This was also the final NBA Playoffs played under commissioner David Stern.

===Western Conference===
The San Antonio Spurs continued the longest active playoff streak at 16 straight appearances. The Dallas Mavericks missed the playoffs for the first time since 2000, ending the second-longest active streak of playoff appearances, which stretched 12 years.

The Los Angeles Clippers made franchise history by winning their first Pacific Division title and having a 56–win season, tied with the Memphis Grizzlies, whose 56 wins were also a franchise record. However, home court advantage went to the Clippers by virtue of winning their division. Meanwhile, the Los Angeles Lakers entered their eighth consecutive postseason. However, this was their first appearance since 1996 without Kobe Bryant, as he was out with injury.

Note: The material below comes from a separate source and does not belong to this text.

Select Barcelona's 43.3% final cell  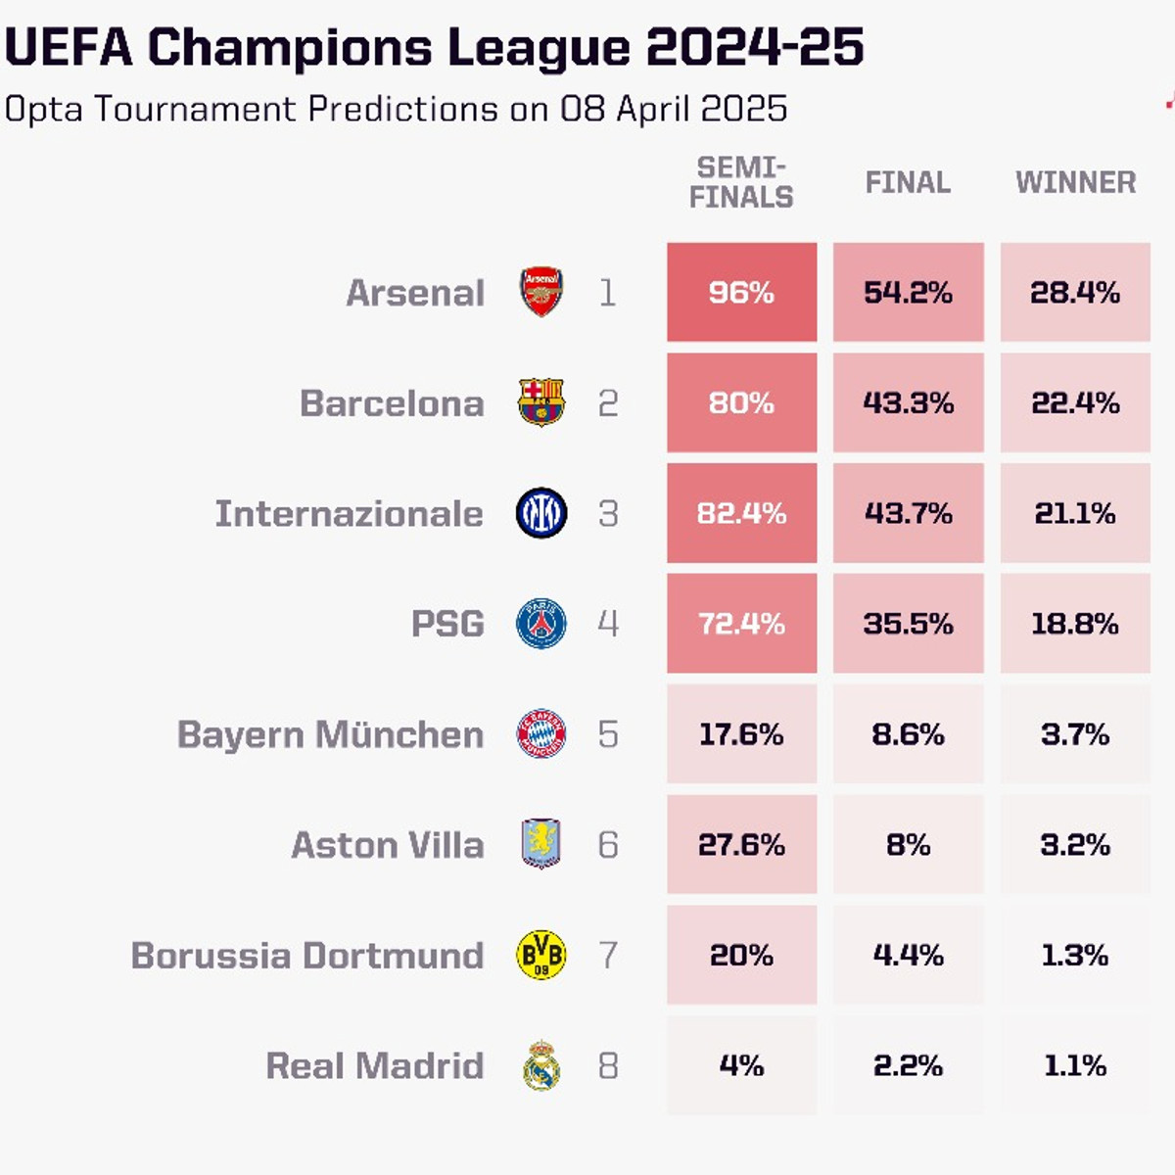pyautogui.click(x=908, y=402)
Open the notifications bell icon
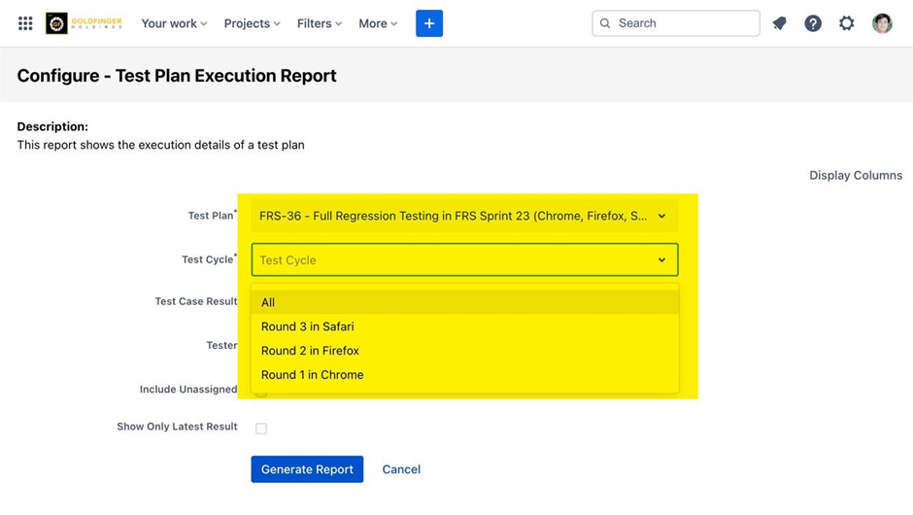Viewport: 913px width, 515px height. tap(779, 23)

The Denver Nuggets entered their tenth consecutive postseason. They also earned the West's third seed and headed into the playoffs with a franchise–record 57 wins.

The Golden State Warriors made their first playoff appearance since 2007, while the Houston Rockets made their first playoff appearance since 2009.

===Eastern Conference===
The Indiana Pacers won the Central Division for the first time since 2004, while the New York Knicks entered the playoffs with their best regular-season performance since , finishing atop the Atlantic Division for the first time since . The Knicks also opened the playoffs at home for the first time since 2001.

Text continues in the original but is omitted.